In 2019, I helped to create the first ever LGBTQ+ celebration in Livermore. What started as an idea for a small picnic expanded to a 3000 person event and the formation of the first ever LGBTQ focused non-profit in the Tri-Valley.
Prior to moving to Livermore, I served 3 years in AmeriCorps. In 2011, as the AmeriCorps VIP Fellow for the Cal Poly LGBTQ Pride Center, I led educational programs, a peer counseling team, and created a volunteer program focused on developing opportunities for mentorship and community growth.
I grew up in Rohnert Park, CA and earned a B.S. in Psychology from Cal Poly, San Luis Obispo. When not in Council meetings you can usually find me at one of Livermore’s fantastic parks or libraries with my little ones.
How do you think your work with Livermore Pride influenced equity and inclusion in Livermore?

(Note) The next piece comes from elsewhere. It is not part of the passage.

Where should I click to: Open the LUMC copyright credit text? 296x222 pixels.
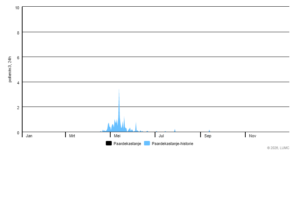click(278, 148)
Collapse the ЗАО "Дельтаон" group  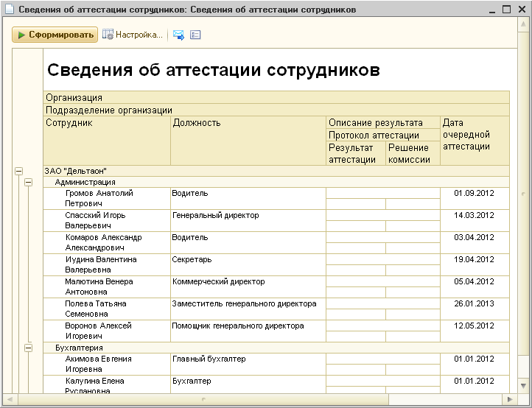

I am the Director of Community Engagement and Education for Livermore Pride helping to build out our programs. I was a founding volunteer who met with a group of strangers back in April of 2019 with goals of hosting a Pride get-together in town. The idea that started as a picnic in the park grew to a full day festival with over 3000 attendees. As a founding volunteer, we brainstormed ways to show that we as a community could be inclusive and welcoming. One of those ideas included raising the Pride flag. As founding volunteers, we brainstormed ways to show that we as a community could be inclusive and welcoming. One of those ideas included raising the Pride flag. Because of our ask, the city created a policy to raise commemorative flags at the will of the council in addition to creating an inclusion proclamation.
I alone cannot take credit for the all incredible work done in our community, but I contributed to our community and helped build connections. My work organizing the March for Science in 2017 introduced me to great people. I realized that so many of us in our community are working hard towards common goals, but are so busy we can forget to connect with other organizers. I just try my best to reach out and meet people who are doing cool things and work to connect them with other amazing community leaders. I truly believe that when we invite our neighbors to participate and take ownership in shaping the community we want to live in, we are all better for it.
How has your identity in the LGBTQ+ community influenced your career as a councilmember?
My identity plays two roles, one being an openly queer bisexual person in a relationship with a cisgender male means I have made a decision to be out. Which for me meant doing what felt right even if it wasn't going to be popular or deemed “necessary” by some. I came out fully, to friends, family, work AND online, as an adult after having children. As a bisexual woman married to a cisgender male I hold extreme privilege. No one questions my relationship or my legal right to parent my children. Although I could have continued to pass, the reality was, that I felt like being closeted was holding me back. I always felt like I was hiding something from my friends and community members. I would spend so much time telling people younger to be proud and open and honest while I myself was working to keep my identity quiet for fear of retribution from a potential client and some family and community who aren’t fully supportive.
In addition, being an active and out member of a historically marginalized community constantly reminds me to look outside of my own lived experience before making decisions that will affect all of this diverse community. What might be “best for me” may not be “best for everyone”. It reminds me that all of my decisions are a balance of support and sacrifice for this community. To support residents of all income levels by providing affordable housing in our downtown, I am expecting some affluent community members sacrifice and park a bit farther away from their favorite restaurant. That is a tradeoff that seems equitable to me. That decision is just one of many in which I needed to ask myself “how will this affect our most marginalized, most vulnerable, the residents that local governments have forgotten about in their decision making in the past?”
Tri-Valley Haven’s mission is about creating safe homes for everyone. What does this mission mean to you?
As an affordable housing advocate, I can view that literally as the design, funding and development of safe, sustainable, secure housing at every income level. Beyond that, it means creating a safe community. Having a safe home doesn’t mean as much if you don’t feel safe and welcome walking down the street, in a restaurant downtown or in your classroom. We need to be redefining what safety means. What is safety and who feels safe? We need to continue to push for sustainable alternative transit methods, ensure our libraries are spaces for equitable education and community building, and always include mental health services in our conversations about what a safe city looks like. Tri-Valley Haven is one of the most important partners in our larger Tri-Valley community to help us shape and support a safe community in Livermore. Thank you for your work.
Tri-Valley Haven would like to thank Councilmember Kiick for graciously spending her time on this interview and for volunteering with us throughout the years!